NIPS 2017
Mon Dec 4th through Sat the 9th, 2017 at Long Beach Convention Center
Paper ID:1197
Title:Speeding Up Latent Variable Gaussian Graphical Model Estimation via Nonconvex Optimization

Reviewer 1


		
The authors present an efficient algorithm for latent variable Gaussian graphical models (LVGGMs) in which the precision matrix of the observations is the sum of a sparse and a low rank matrix. Their approach is based on matrix factorizations while previous methods were based on nuclear norm penalized convex optimization schemes. The advantage of this approach is that the resulting nonconvex optimization problem is much easier to optimize. The authors prove that their algorithm (basically an alternating gradient method for the sparse and low rank pieces separately) has a linear rate of convergence in a region of the global optimum. The authors provide an initialization method that produces a good initialization with high probability, and the authors conclude with an experimental evaluation that compares their method to the competing convex optimization methods (their algorithm often performs comparably or better while running much faster than the competing methods). The paper is well-written but feels defensive in parts. - Just a thought: I recall reading somewhere that estimating the sample precision matrix by inverting the sample covariance matrix is a bad thing to do, especially in higher dimensions. It may be worthwhile to replace the inverse with something else (perhaps something that doesn't have the same O(d^3) complexity). - A variety of fast SVD methods that approximately compute the full SVD are available. It would be more interesting to compare to the exact methods where these additive approximations have been swapped in. I believe that they often have much less than O(d^3) complexity while still providing a quality approximation.

Reviewer 2


		
The paper considers learning the dependency structure of Gaussian graphical models where some variables are latent. Directly applying the usual assumption of sparsity in the precision matrix is difficult because variables that appear correlated might actually both depend on a common latent variable. Previously, Chandrasekaran et al. proposed estimating the model structure by decomposing the full precision matrix into the sum of of a sparse matrix and a low-rank matrix. Likelihood is maximized while the components of the sparse matrix are penalized with an l1 regularizer and the low-rank matrix is penalized with a nuclear norm. Computing the proximal operator to update the low-rank component requires performing SVD in O(d^3) time at each iteration. The authors propose replacing the low-rank component with its Cholesky decomposition ZZ^T and finding Z directly. The main technical contribution is that they prove linear converge of an alternating gradient algorithm, up to optimal statistical precision. Experiments show that by avoiding the need for SVD at each iteration, the proposed method is orders of magnitude faster than the method of Chandrasekaran et al. or a related approach that uses ADMM to estimate the model. It is also more accurate on synthetic and gene network data. Is Huang, Jianhua Z., et al. "Covariance matrix selection and estimation via penalised normal likelihood." Biometrika 93.1 (2006): 85-98 related?
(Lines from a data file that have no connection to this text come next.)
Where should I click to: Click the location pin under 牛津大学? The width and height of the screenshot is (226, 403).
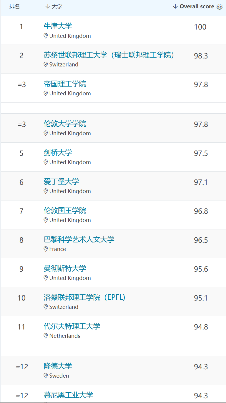pyautogui.click(x=46, y=36)
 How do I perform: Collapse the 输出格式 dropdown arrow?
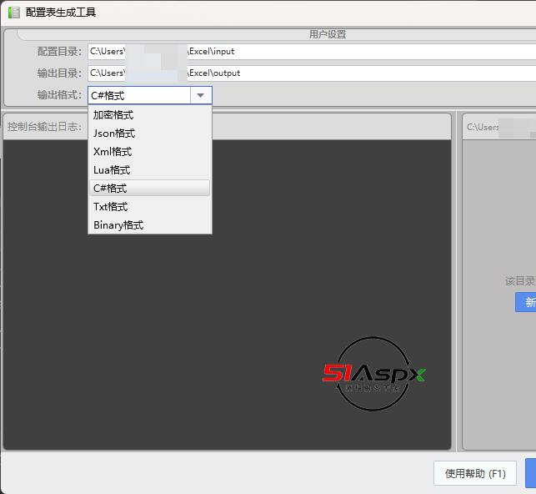click(x=201, y=95)
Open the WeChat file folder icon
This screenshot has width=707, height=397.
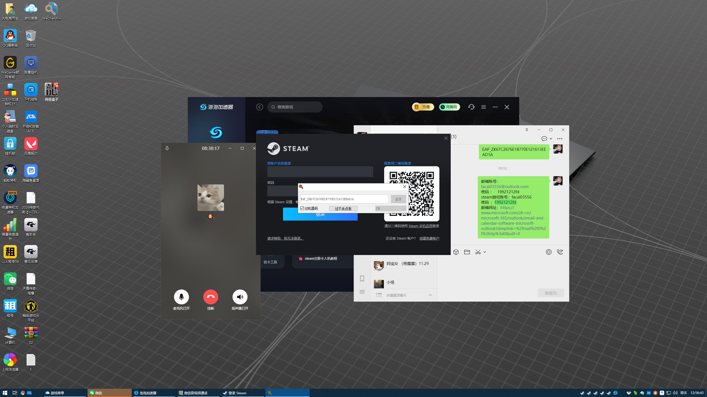click(x=467, y=252)
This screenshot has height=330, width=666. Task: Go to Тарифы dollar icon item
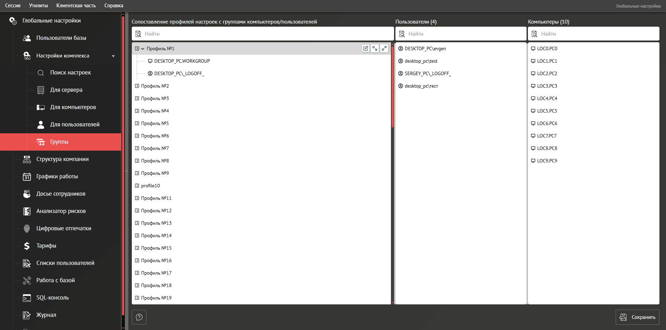pos(46,246)
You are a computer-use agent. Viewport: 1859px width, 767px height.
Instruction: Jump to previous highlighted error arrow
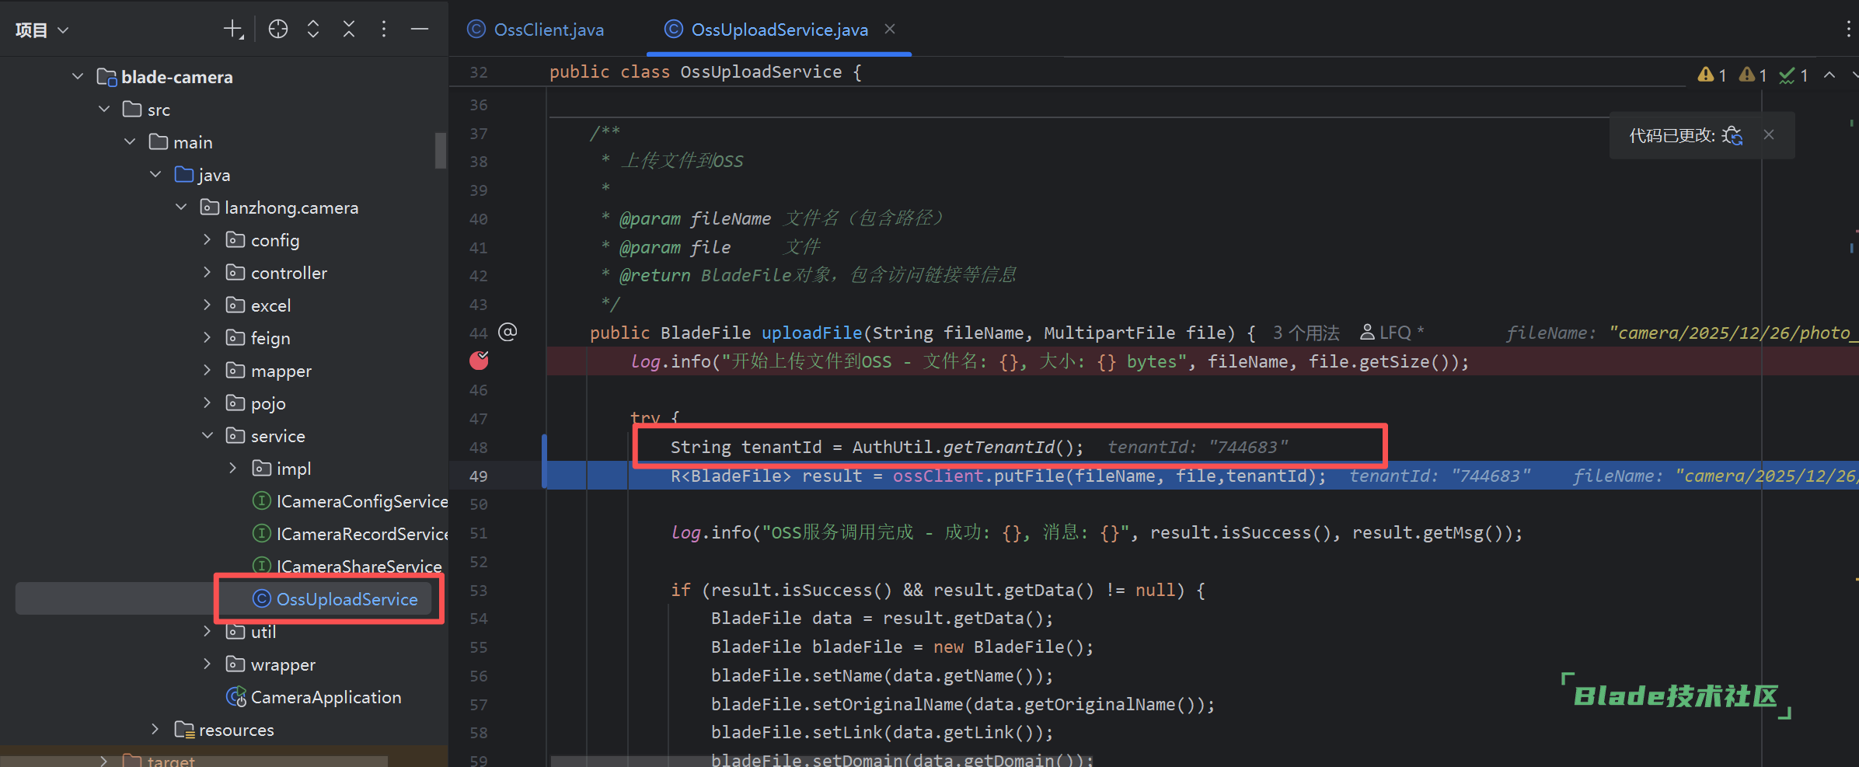click(x=1829, y=75)
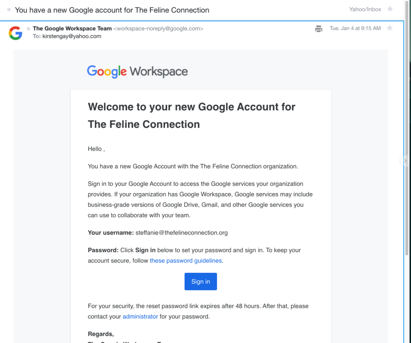This screenshot has width=411, height=343.
Task: Click the Google G sender avatar
Action: click(x=16, y=33)
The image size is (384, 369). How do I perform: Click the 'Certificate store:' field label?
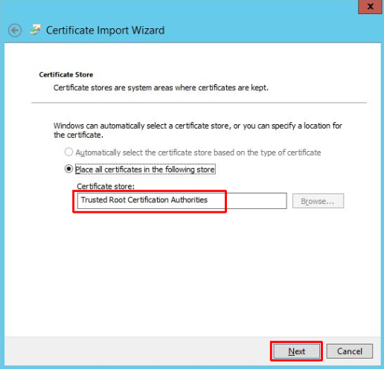click(x=106, y=186)
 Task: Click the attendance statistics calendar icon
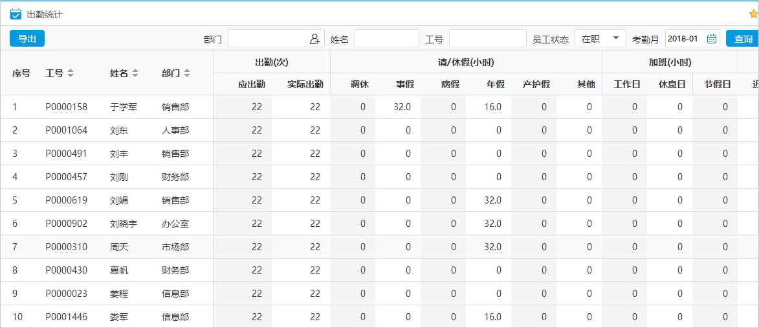pos(16,14)
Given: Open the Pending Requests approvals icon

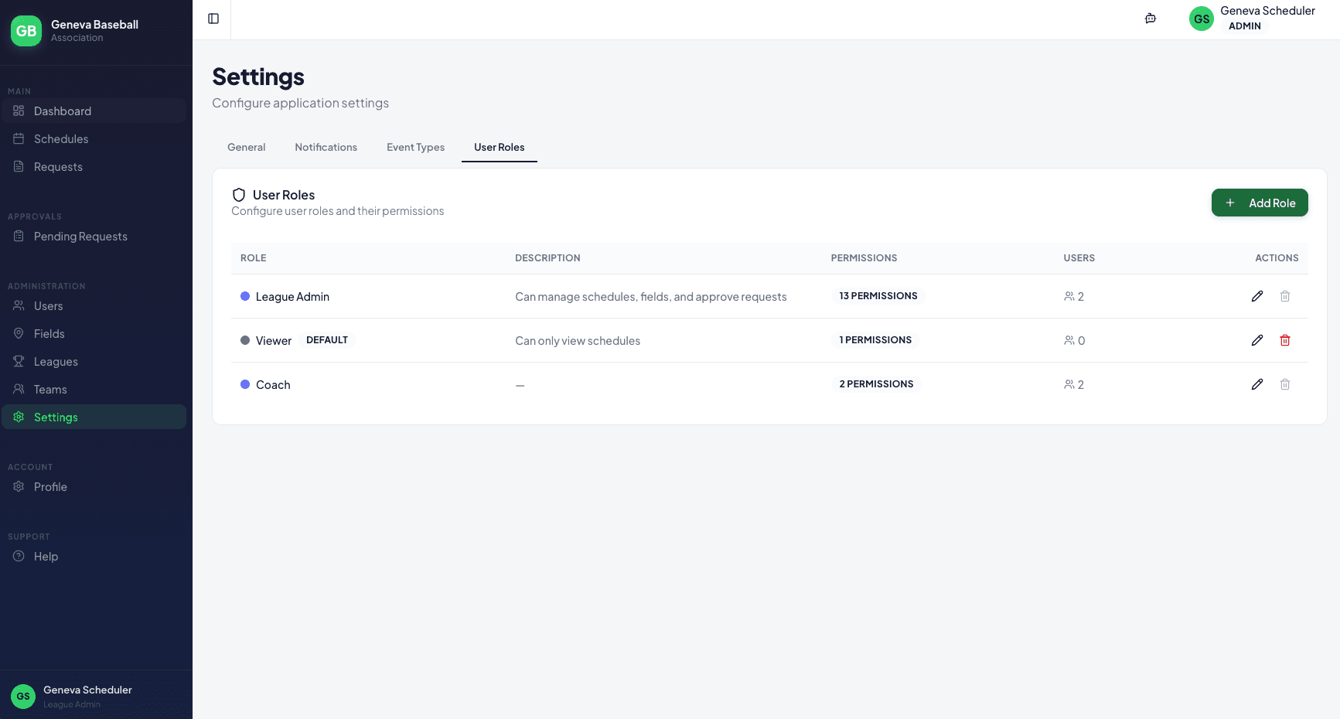Looking at the screenshot, I should pos(18,236).
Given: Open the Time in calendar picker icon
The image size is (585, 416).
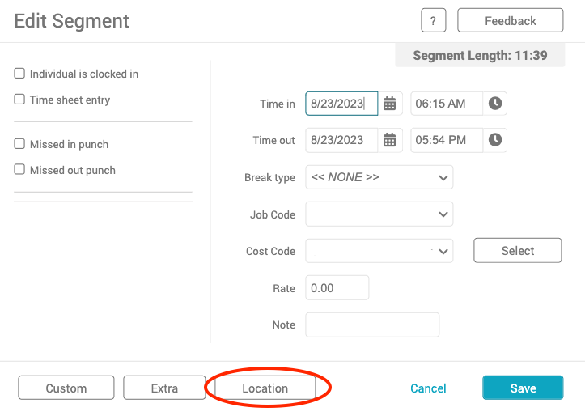Looking at the screenshot, I should coord(389,104).
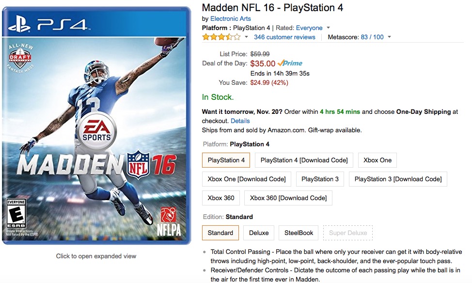472x283 pixels.
Task: Select PlayStation 4 [Download Code] option
Action: click(x=304, y=160)
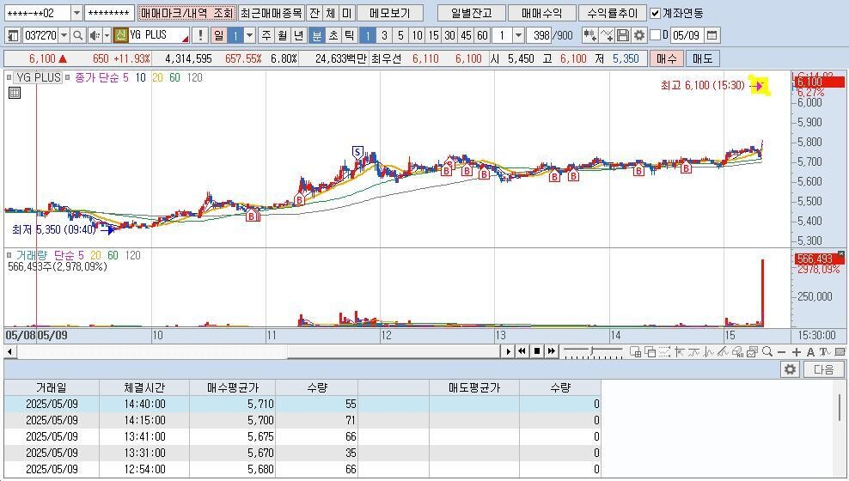Enable the D checkbox beside the date
The height and width of the screenshot is (481, 849).
[656, 35]
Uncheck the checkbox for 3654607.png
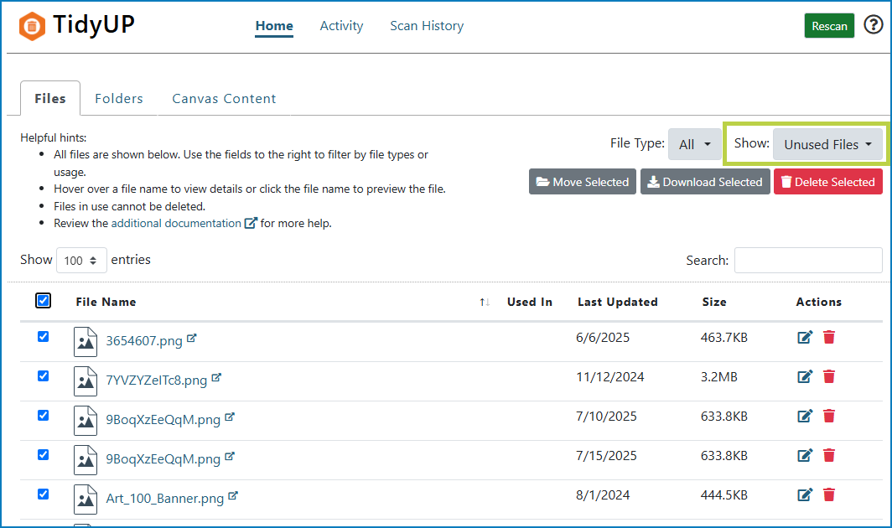Screen dimensions: 892x528 click(x=44, y=337)

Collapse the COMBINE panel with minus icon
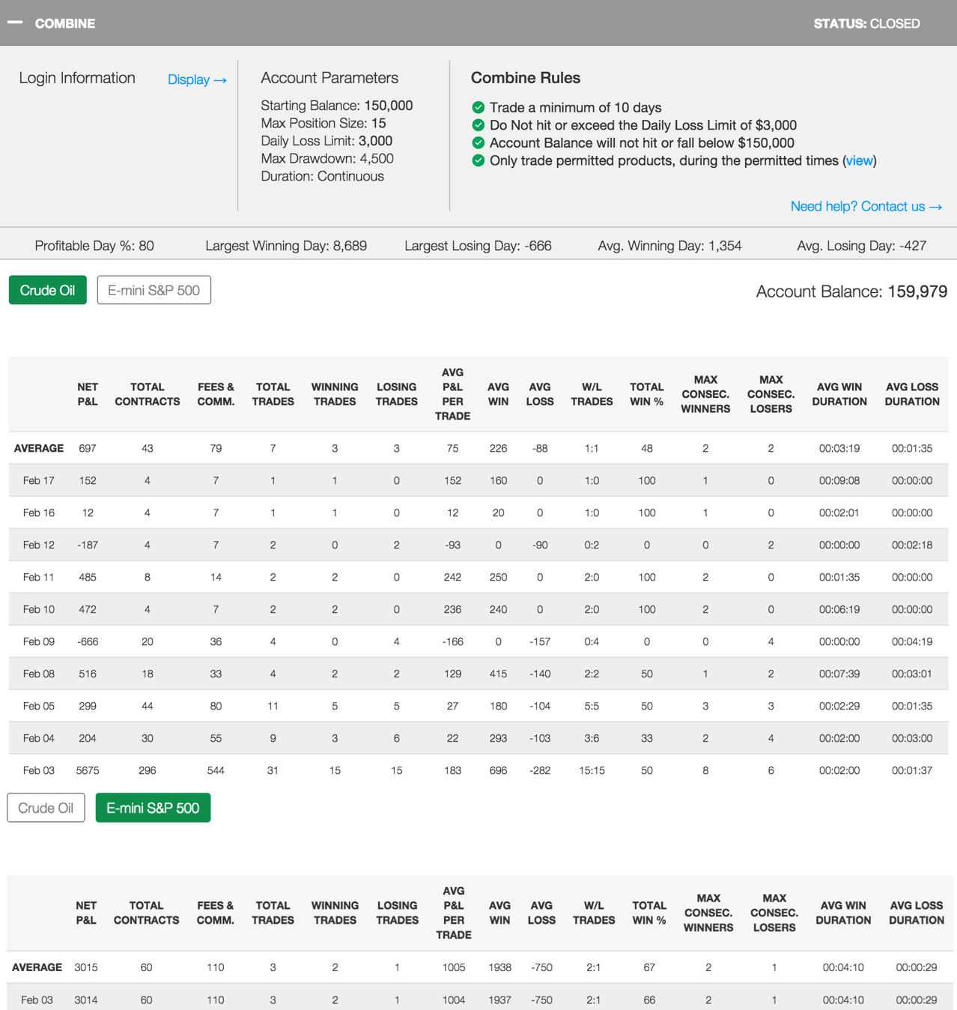click(15, 22)
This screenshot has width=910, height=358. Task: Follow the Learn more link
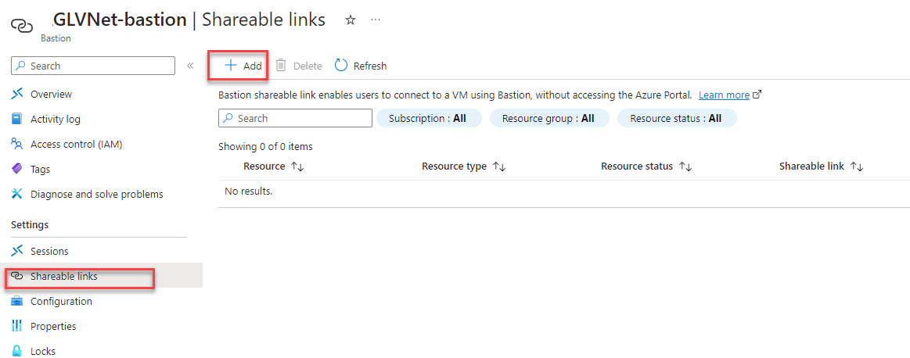pos(724,95)
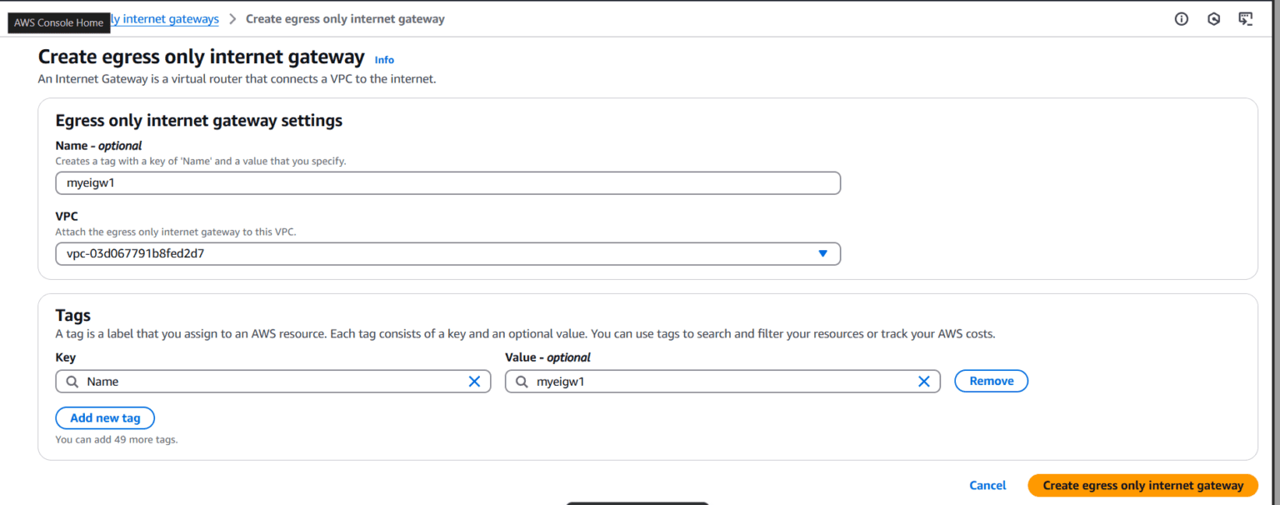The width and height of the screenshot is (1280, 505).
Task: Remove the Name tag entry
Action: click(x=991, y=381)
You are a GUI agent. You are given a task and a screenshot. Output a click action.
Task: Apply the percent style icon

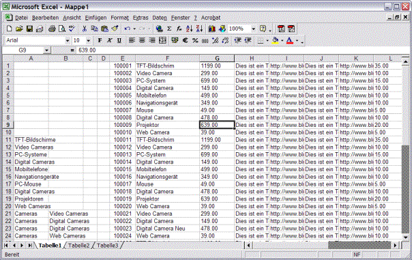195,40
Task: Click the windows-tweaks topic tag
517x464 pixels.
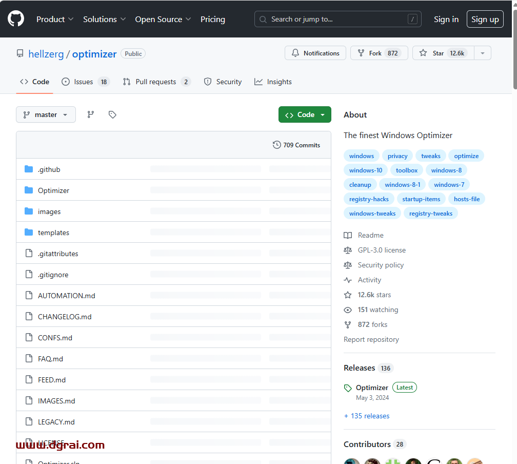Action: point(372,214)
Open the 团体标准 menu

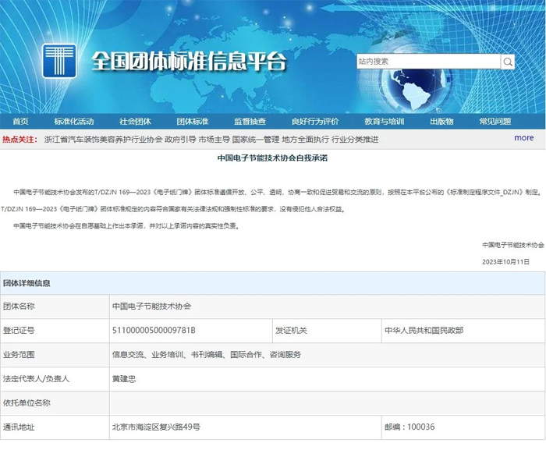pyautogui.click(x=192, y=122)
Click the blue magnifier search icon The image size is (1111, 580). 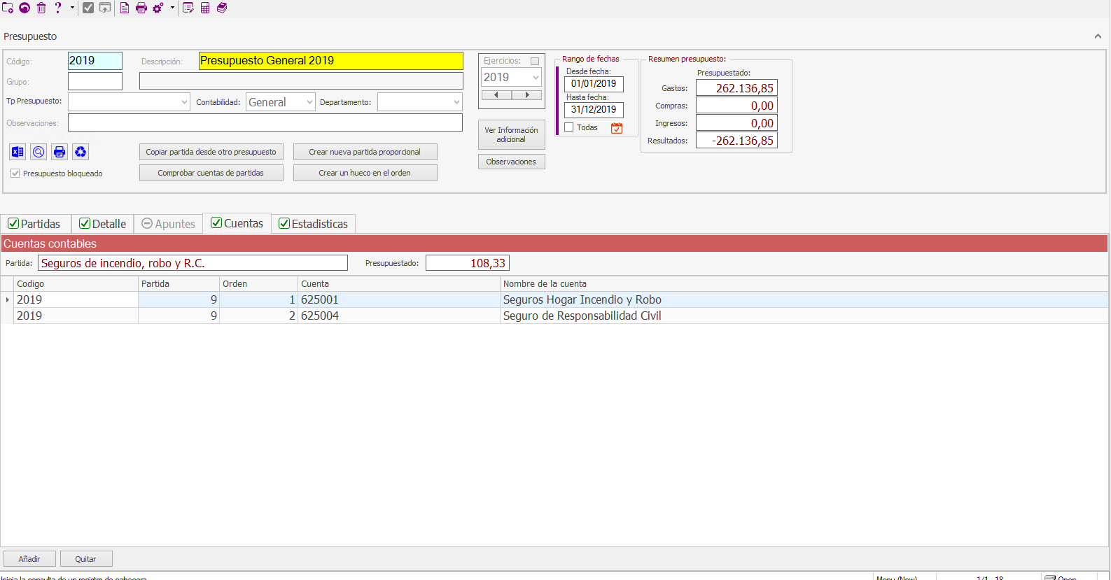click(x=39, y=152)
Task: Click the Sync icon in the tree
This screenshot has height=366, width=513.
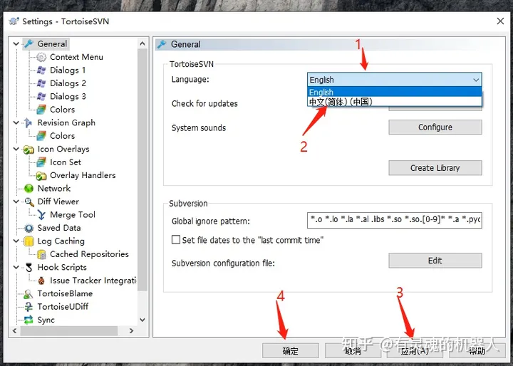Action: click(29, 320)
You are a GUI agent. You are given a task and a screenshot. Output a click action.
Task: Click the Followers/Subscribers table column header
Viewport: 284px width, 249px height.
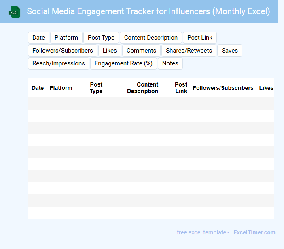point(223,88)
They propose regularizing the Cholesky factorization for precision matrix estimation, although without any latent variables. Their motivation is that it avoids needing to check that the estimated precision matrix is PSD, which takes O(d^3) time.

Reviewer 3


		
The contribution is interesting but not on the top of the NIPS list. The paper builds a non-convex estimator for a latent variable Gaussian Graphical Model under structural assumption that the resulting precision matrix is a superposition of a sparse matrix and a low rank matrix, and then suggest an empirical iterative algorithm. Based on numerical computations the authors claim the algorithm is fast and efficient. However, it is not clear to the reviewer why only experiments with a relatively small latency with, $r$, much smaller than $d$ is considered. The algorithm would certainly be much more sounds if extensions to the case with $r\sim d$ would be claimed. Wrt the theory. The main theory statement on the algorithm convergence is stated under a number of rather non-intuitive assumptions, which dilute the results. It would be useful to get some intuition and clarification on the nature of the imposed conditions.